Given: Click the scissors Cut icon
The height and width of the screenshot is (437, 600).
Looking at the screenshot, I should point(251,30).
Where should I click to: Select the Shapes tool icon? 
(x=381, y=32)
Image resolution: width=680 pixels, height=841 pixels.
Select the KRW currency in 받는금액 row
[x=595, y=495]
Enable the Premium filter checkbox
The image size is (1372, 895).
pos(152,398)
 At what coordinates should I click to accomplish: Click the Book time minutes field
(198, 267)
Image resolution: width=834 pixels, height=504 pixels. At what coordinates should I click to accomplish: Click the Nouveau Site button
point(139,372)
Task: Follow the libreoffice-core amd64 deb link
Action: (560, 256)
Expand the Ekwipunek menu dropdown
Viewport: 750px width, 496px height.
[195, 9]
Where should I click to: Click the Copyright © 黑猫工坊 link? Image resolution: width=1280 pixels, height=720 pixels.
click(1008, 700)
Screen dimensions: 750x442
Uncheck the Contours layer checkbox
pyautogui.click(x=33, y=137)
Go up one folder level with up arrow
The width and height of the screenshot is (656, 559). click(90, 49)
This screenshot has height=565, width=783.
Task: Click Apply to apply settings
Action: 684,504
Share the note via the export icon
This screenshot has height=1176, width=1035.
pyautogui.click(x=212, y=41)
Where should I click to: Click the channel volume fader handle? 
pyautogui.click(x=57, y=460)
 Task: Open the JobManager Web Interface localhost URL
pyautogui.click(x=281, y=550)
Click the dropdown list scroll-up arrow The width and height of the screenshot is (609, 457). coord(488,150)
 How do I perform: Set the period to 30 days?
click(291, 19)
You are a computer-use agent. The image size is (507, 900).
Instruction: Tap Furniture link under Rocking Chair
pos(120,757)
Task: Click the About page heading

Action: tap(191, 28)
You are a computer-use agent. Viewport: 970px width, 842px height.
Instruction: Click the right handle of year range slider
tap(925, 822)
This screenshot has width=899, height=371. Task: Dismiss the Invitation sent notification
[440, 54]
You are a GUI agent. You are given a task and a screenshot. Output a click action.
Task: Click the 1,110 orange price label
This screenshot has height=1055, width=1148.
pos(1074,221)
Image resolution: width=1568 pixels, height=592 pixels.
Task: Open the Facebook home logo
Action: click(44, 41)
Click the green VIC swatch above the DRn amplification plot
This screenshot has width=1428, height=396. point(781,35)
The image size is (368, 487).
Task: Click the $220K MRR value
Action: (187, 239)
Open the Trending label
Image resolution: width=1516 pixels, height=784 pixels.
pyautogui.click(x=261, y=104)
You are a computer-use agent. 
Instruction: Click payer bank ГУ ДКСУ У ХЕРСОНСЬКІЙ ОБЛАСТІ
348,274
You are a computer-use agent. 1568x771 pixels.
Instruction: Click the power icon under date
-=-=-=-=-
### EXERCISE DIRECTIONS
Copy every single line of the material above that holds "dropdown".

### OUTPUT FOR THIS EXERCISE
Expand the Ekwipunek menu dropdown
Click the dropdown list scroll-up arrow The width and height of the screenshot is (609, 457). coord(488,150)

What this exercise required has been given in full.